⟨

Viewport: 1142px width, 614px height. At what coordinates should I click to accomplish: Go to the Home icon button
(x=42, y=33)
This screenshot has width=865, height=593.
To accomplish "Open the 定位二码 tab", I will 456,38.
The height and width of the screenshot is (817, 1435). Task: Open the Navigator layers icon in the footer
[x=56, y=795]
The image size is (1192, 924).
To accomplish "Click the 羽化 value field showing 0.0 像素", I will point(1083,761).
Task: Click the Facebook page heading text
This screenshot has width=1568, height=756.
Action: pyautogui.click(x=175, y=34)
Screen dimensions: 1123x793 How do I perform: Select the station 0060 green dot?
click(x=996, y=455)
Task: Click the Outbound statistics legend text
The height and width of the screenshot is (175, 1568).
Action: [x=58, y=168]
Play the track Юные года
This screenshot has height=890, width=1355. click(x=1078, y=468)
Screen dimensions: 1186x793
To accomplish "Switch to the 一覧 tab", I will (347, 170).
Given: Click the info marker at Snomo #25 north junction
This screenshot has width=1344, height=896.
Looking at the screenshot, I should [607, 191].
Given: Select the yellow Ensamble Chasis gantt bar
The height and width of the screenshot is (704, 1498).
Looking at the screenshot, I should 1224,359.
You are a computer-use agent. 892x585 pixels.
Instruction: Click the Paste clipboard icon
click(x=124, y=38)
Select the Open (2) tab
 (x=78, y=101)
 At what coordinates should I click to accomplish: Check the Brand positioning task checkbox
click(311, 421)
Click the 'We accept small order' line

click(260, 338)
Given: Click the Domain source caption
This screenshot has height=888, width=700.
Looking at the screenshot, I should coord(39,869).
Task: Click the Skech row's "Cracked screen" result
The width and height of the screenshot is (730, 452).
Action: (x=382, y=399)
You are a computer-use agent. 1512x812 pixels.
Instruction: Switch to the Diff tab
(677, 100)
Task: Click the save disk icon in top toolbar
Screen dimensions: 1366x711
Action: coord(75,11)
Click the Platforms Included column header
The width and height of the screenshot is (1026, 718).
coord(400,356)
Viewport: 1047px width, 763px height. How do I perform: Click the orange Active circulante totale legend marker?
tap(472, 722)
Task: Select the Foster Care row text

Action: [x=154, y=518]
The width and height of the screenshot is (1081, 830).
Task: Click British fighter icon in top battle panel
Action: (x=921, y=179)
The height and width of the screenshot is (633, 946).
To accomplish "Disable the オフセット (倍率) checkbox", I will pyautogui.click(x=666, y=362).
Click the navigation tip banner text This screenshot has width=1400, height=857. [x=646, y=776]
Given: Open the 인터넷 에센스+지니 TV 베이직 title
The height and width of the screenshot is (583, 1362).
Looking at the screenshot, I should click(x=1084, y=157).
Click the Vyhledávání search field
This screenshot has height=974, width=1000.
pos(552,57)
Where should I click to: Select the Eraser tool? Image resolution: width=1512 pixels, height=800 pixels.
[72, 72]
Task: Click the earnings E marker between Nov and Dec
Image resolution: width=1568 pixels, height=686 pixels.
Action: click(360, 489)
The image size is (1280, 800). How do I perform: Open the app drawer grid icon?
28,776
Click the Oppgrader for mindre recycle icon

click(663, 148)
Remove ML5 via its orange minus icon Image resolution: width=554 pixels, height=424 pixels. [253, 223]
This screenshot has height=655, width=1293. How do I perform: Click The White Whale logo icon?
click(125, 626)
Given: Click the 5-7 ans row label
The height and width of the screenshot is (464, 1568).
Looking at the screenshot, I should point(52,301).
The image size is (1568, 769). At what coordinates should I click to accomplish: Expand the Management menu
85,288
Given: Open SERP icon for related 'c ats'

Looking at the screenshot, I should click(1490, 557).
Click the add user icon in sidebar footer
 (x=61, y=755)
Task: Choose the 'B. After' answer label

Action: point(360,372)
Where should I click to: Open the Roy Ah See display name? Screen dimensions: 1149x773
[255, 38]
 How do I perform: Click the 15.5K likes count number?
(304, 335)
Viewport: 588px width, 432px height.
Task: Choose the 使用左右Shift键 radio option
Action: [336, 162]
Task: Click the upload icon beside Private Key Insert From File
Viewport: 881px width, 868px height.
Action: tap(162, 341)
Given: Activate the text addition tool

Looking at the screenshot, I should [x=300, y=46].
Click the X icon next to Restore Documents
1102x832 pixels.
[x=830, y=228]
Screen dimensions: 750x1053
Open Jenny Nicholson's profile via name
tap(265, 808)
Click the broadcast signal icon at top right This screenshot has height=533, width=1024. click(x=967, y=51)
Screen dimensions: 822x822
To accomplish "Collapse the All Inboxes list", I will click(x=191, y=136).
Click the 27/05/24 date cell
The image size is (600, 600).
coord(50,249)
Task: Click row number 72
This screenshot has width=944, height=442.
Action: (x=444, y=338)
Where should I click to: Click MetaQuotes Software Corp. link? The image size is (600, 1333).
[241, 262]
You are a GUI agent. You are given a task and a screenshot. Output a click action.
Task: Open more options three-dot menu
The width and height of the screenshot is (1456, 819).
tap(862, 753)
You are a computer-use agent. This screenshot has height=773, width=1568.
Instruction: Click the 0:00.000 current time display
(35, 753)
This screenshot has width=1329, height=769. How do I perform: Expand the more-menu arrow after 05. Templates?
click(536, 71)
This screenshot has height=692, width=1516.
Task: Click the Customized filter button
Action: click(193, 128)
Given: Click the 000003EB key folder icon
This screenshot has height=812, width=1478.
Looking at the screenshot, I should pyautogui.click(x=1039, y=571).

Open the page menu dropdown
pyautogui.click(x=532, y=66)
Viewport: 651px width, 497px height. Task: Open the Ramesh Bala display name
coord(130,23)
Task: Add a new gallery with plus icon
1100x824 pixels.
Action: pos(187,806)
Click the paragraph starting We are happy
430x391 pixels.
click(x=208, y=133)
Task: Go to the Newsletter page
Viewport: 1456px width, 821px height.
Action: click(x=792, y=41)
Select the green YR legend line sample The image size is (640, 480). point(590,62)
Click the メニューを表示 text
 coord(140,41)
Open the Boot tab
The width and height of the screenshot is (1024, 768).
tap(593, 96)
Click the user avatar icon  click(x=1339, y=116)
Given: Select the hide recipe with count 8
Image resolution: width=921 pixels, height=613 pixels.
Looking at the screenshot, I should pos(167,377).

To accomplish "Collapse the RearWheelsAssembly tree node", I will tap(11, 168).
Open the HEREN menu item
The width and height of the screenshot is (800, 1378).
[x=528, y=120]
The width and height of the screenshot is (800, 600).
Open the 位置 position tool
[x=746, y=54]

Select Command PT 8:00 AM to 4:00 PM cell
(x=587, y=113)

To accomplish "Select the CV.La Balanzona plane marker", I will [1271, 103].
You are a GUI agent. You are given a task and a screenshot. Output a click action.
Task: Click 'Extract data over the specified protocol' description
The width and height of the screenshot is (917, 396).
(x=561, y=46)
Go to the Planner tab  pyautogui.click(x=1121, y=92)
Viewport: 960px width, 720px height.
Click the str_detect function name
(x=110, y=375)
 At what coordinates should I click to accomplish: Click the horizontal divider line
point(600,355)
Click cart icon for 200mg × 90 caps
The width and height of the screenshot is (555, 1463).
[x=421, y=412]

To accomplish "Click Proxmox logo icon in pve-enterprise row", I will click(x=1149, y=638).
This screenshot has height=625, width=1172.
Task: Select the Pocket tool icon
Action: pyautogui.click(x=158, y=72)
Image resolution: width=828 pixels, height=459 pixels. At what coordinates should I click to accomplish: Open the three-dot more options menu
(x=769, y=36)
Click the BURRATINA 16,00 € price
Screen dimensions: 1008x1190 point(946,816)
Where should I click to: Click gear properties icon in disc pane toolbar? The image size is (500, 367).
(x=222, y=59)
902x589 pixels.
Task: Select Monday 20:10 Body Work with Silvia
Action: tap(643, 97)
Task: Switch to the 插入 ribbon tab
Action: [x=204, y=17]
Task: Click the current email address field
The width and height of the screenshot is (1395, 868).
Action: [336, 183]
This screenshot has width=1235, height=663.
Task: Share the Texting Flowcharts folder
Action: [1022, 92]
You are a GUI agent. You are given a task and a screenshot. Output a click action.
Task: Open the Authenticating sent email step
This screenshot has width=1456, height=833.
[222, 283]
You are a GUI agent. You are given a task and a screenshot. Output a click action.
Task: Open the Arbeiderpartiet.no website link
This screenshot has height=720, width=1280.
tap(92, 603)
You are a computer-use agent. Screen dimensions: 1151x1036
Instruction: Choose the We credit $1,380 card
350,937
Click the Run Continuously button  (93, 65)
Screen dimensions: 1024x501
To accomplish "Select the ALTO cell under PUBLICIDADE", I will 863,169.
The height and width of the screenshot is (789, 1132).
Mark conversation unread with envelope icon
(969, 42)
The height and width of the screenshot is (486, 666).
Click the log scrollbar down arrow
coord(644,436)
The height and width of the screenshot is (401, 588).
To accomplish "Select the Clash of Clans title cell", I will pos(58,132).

⟩

** What to produce **
What is the number of lines in the data that hold the string "computer"? Answer with the number only.

** Answer to the problem **
4